Raising public awareness and breaking down myths about HIV is a critical part of ending stigma. To mark the 30th anniversary of World AIDS Day, organisations and individuals across the UK have come together this week for the ENDAIDS2030 Festival. The Festival has included over 40 events that aimed to tackle stigma and mobilise public support for ending AIDS.
There is also an important global perspective as the HIV/AIDS epidemic is a clear threat to millions of people worldwide and places a huge burden on healthcare facilities and that’s why it’s is doubly important that we work to eradicate it. In 2016 alone AIDS killed over one million people in the world and death toll to date is estimated to be over 35 million by UNAIDS who are leading the global effort to end AIDS by 2030 as part of the commitment to the universal Sustainable Development Goals. I am proud that the UK Government is playing its part fully by being the second largest government donor (after the United States) to the global AIDS response.
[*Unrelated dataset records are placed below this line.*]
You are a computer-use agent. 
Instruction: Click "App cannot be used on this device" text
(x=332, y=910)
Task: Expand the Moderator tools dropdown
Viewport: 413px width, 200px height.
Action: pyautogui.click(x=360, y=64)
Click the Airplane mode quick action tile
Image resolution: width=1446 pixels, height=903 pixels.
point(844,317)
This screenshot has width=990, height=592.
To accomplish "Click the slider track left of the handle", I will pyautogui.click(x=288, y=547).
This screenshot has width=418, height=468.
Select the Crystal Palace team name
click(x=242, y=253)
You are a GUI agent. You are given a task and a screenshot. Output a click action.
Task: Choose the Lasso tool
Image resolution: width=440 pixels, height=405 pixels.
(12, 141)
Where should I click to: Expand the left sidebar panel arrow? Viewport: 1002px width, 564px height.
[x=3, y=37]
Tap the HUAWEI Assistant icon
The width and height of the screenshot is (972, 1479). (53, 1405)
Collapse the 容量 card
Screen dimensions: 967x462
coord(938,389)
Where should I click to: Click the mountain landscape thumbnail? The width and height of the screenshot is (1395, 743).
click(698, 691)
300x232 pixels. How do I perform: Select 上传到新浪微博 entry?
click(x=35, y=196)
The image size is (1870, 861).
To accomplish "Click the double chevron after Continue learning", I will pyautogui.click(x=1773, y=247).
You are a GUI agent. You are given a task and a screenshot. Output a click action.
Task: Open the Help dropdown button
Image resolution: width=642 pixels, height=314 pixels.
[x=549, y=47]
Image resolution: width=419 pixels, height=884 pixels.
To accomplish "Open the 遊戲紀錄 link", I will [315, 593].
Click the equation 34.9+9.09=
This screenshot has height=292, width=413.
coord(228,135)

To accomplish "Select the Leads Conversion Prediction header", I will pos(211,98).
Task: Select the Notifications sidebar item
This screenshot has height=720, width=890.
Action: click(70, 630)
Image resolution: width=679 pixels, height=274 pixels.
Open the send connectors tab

Overall, I’m confident we are going to win this fight. Innovation is helping with the arrival of new medicines and drugs coupled with increasing awareness of how best to fight the disease. The innovation isn’t only research based as we are also seeing new insurance providers entering the market to provide cover for people who are HIV positive thereby providing this community with the same peace of mind that the rest of us take for granted when we purchase insurance.
To make sure we win I think we need to hold on to two important truths. Firstly, that prevention is always better then cure and, in my experience, has a much better business case. And secondly that ignorance is not bliss. Training and awareness are vital tools in this fight, so it is important we continue to challenge any HIV related stigma to maintain our prevention success.
So, let’s all get behind the global campaign to eradicate AIDs. Please show your support and consider whether you should have a test. That’s why I’m wearing my red ribbon this week in Parliament with pride. I think Paul and Christopher would have approved.